All entries for Friday 29 February 2008

February 29, 2008

Timeliness vs. Untimeliness

Writing about web page http://www.nytimes.com/2005/09/11/magazine/11BELIEVERS.html?ex=1284091200&en=e1fba32179d284cf&ei=5088&partner=rssnyt&emc=rss

The link above refers to an article about two experimental - and successful - US magazines: The Believer and n+1. The former is in the McSweeneys' posse, edited by Dave Eggers' partner, Vendela Vida. The latter I can badly describe as an avant garde journal, commentating on a variety of issues that often get ignored in mainstream US media outlets.

The key discussion, on page 3 of the article, is of how 'untimeliness' becomes the very 'timeliness' of these magazines, in order to make them a part of a zeitgeist.

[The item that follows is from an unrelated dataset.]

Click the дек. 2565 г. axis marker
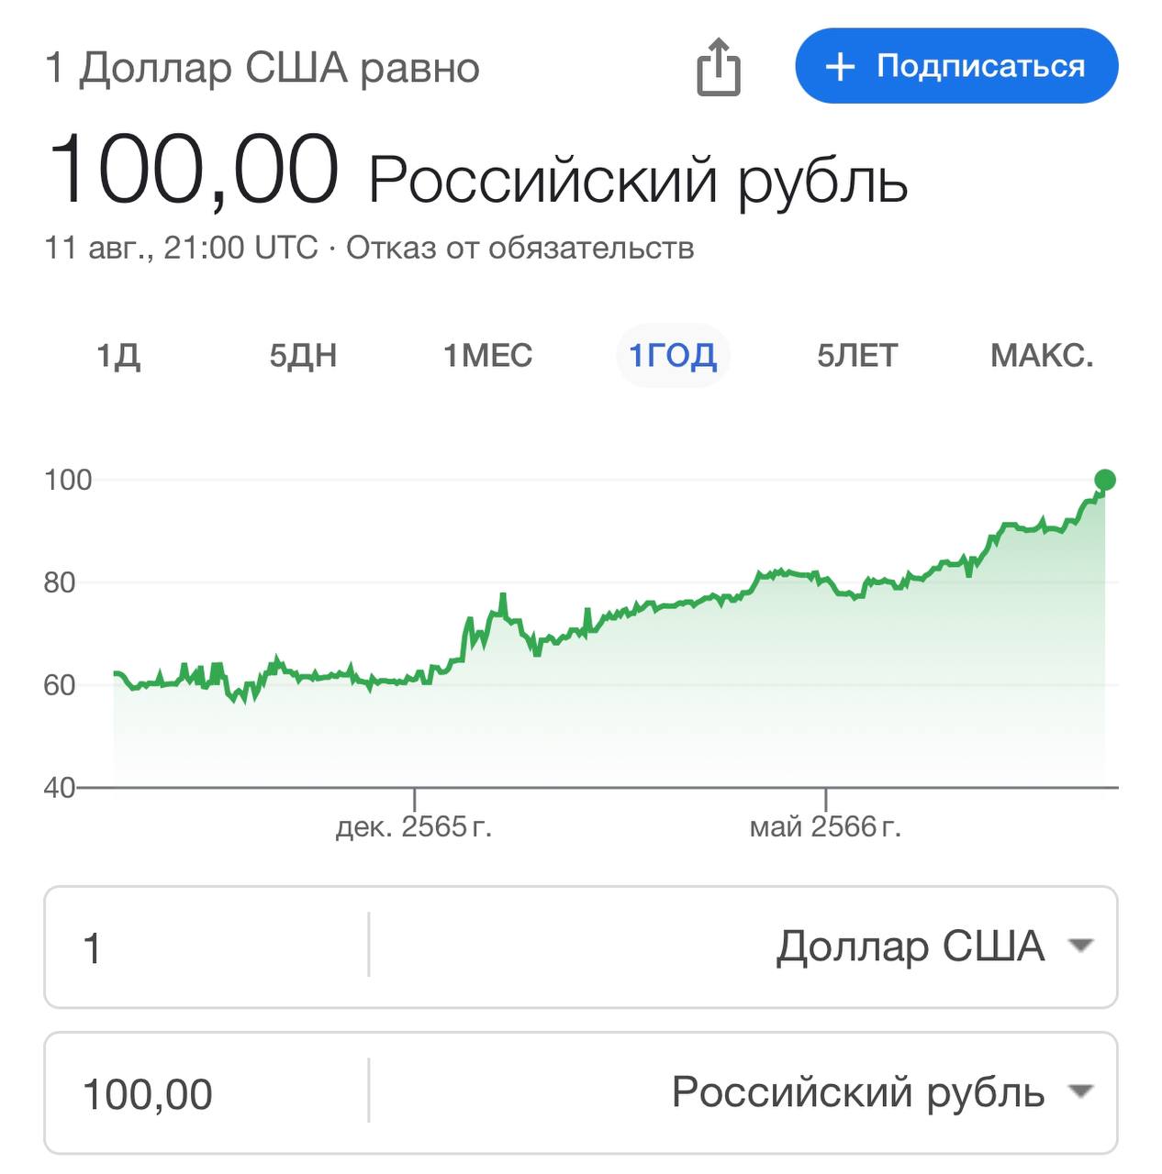 (x=414, y=826)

Mainstream journalism has become so focused on promoting the same handful of news stories and reviews of the same cultural output in order to corroborate a mainstream zeitgeist, that it has lost its diversity of content and style. You're left with several opinions of the same few things, which leads to a lack of awareness about what's out there.

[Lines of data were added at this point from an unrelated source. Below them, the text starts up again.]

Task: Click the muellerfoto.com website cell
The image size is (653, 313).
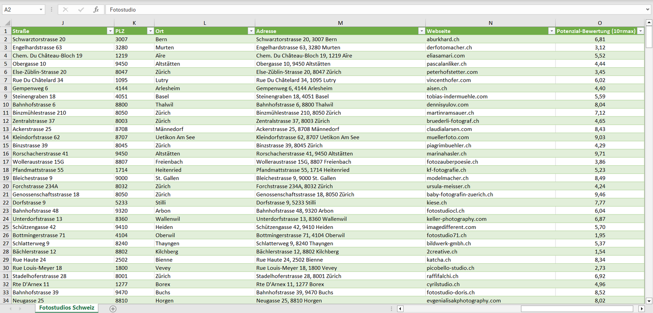Action: 448,137
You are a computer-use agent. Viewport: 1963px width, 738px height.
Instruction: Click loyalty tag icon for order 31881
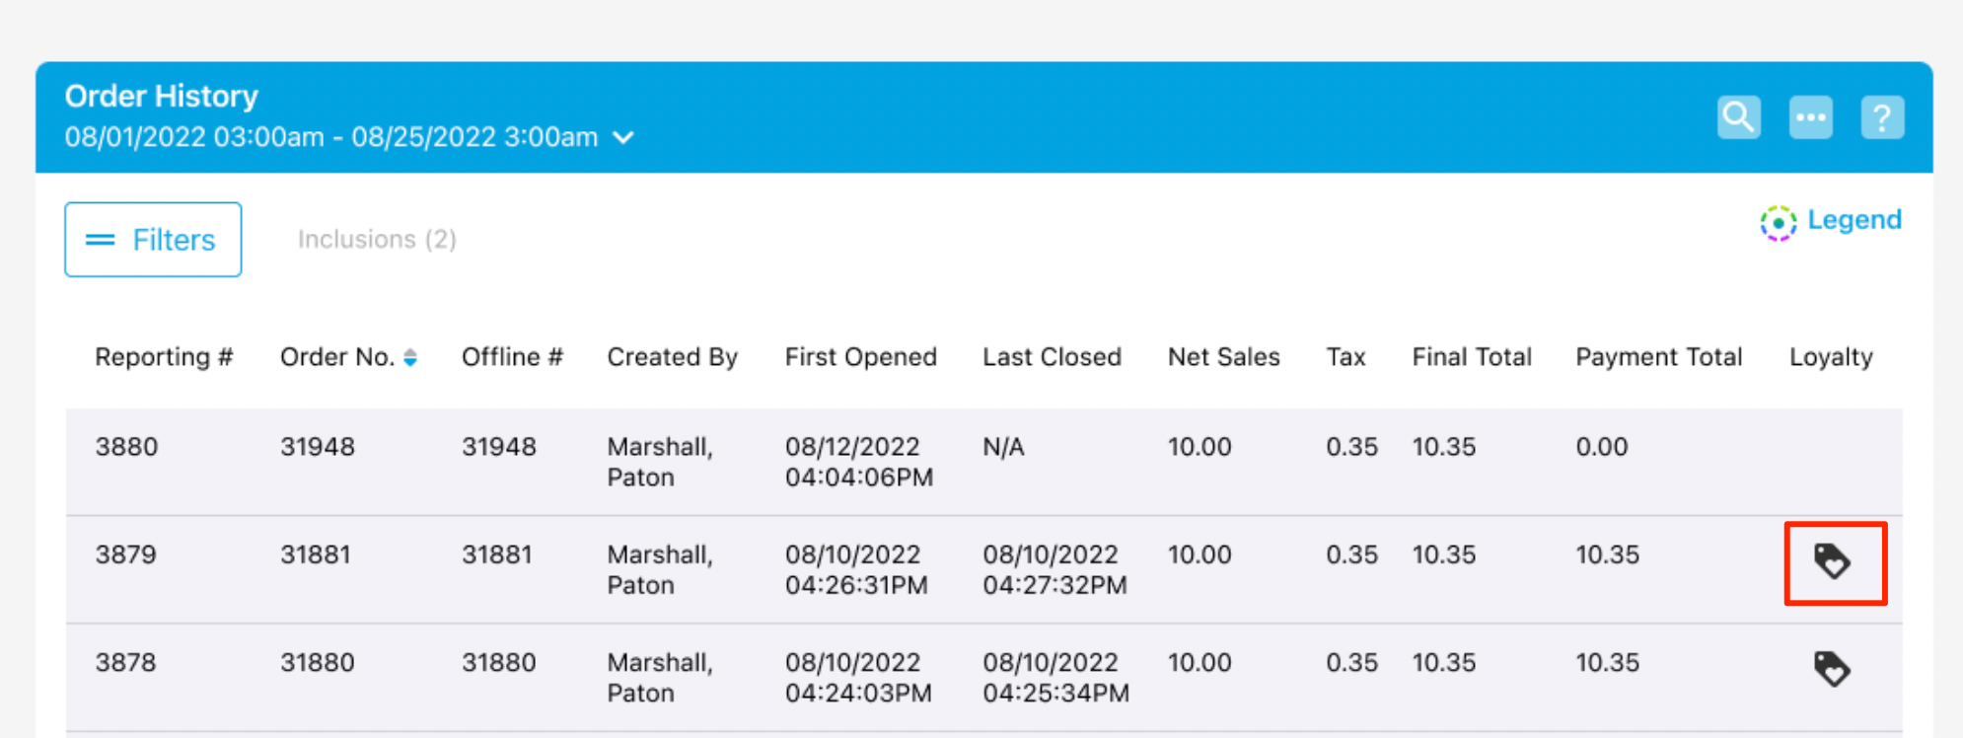pyautogui.click(x=1833, y=562)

The worst manifestation of this phenomenon is the digested articles that have started cropping up. Mainstream dailies, particularly weekend supplements, have started compiling how each others' critics have rated plays, films, books; or giving statistics of column inches dedicated to particular news stories.

So audiences, who are starved by seeing the same old in all the easy reach media, reach further to places like n+1 and The Believer, for commentary and ideas that astonish and delight (to borrow Peter Blegvad's phrase) by their diversity. This diversity manifests in both technique and content.

Philip Gerard, in Creative Non-Fiction's opening chapter, talks about the 'timely' and the 'timeless' aspect of good creative non-fiction. The word has more positive associations than 'untimely', but at the same time starts to smack somewhat of the universal, a term I'm equally wary of. But it's an important point: what translates when a piece of writing dates? Fiction is said to carry an 'emotional truth' through all its specific, contextualised lies. And creative non-fiction has this 'timelessness' that you might say is the human angle, the part that we can all share in, no matter our culture or experiences.

I don't know about that concept of shared humanity so much. I treat it as a belief, one that is perfectly acceptable, but with easy disproofs that leave the idea exclusive. The part of writing the reader can relate to is always dubiously interpreted anyway, even reading work by the best communicators.

But maybe it's that shared understanding of democratised interpretation that lends the idea of universality weight. More questions, as usual.